You can be certain that with the possible exception of those who see the opportunity to make a bob or two from a cut-price privatisation – Tory donors perhaps- the vast majority will have been hostile to the idea.

There is a real possibility that if Paul Dacre is somehow shoehorned against all reason into the chairmanship of Ofcom, and Channel 4 is privatised in the face of almost anyone who understands its special place in British broadcasting, it will feed directly into the sleaze agenda.

On this occasion, Boris Johnson should listen to his wise sister Rachel, formally of the Financial Times now at LBC (pictured above).

In a speech last week, Rachel Johnson warned the Government against the privatisation of Channel 4 and installing Dacre at Ofcom, explicitly making the link between Dacre and the Paterson debacle.

Let’s not, argued Rachel, “as we did with Owen Paterson simply to get the result you want, change the rules, the ref and the goalposts.”
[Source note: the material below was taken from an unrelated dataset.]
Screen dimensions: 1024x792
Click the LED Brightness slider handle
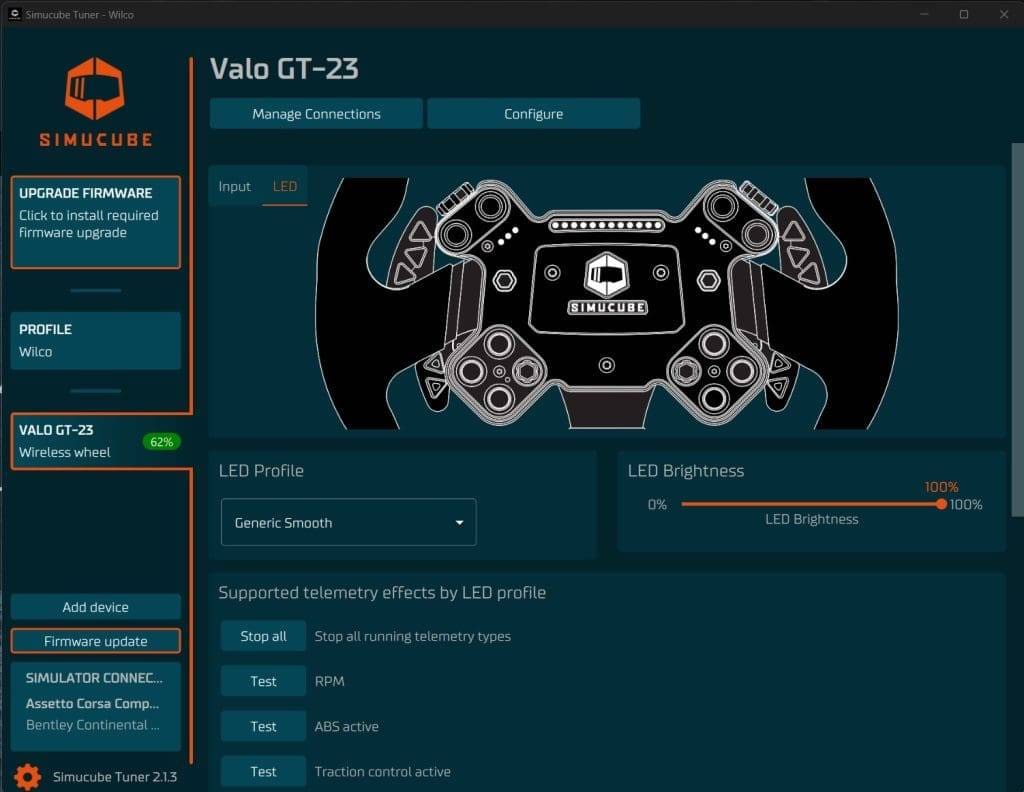tap(941, 504)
Instead of appointing a former editor of the Daily Mail find someone who wants British producers to tell British stories to British audiences and then sell them overseas, Rachel Johnson argued.

The Prime Minister’s sister said that while Conservative instincts were always to privatise she believed Dorries can be convinced that Channel 4 should remain publicly owned and financed by advertising.

Boris Johnson really should pay attention to his sister otherwise two more botched, unwanted policies could turn out to be another couple of very visible nails in his political coffin.